Source data
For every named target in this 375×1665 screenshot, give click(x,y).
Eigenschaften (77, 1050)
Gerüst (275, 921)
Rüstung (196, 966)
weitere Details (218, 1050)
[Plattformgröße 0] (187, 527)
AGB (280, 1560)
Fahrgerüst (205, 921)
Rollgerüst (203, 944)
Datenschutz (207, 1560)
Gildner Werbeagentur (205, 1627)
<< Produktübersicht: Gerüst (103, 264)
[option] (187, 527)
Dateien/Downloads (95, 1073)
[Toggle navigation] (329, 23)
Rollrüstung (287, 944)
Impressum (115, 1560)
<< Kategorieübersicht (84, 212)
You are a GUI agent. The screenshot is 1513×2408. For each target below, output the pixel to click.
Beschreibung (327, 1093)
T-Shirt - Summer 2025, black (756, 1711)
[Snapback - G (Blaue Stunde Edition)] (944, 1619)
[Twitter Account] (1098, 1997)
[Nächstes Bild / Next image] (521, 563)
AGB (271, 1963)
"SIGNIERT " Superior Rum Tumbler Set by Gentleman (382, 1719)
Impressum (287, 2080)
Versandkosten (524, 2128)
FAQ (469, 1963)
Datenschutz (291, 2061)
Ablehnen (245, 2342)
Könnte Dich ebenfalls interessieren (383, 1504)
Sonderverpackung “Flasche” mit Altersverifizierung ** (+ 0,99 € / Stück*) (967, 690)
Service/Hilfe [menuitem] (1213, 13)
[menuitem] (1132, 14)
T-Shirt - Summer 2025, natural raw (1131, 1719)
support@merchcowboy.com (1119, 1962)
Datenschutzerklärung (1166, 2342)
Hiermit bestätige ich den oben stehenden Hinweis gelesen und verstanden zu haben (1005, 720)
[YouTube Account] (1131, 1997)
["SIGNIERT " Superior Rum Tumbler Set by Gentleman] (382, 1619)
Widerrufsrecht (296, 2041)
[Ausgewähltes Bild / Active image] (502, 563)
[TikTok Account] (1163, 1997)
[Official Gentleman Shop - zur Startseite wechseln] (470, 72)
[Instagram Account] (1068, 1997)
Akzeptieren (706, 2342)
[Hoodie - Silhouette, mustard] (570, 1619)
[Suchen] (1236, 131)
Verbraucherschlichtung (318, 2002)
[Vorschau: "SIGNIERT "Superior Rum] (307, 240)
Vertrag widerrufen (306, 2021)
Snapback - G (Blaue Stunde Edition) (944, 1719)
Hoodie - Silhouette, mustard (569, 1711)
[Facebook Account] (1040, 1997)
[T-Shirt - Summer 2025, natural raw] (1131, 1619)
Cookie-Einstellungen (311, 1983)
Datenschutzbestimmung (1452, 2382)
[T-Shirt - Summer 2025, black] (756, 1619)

About this task
In the records, which lines mention the word "Edition"? Copy those lines.

Answer to this problem
[Snapback - G (Blaue Stunde Edition)] (944, 1619)
Snapback - G (Blaue Stunde Edition) (944, 1719)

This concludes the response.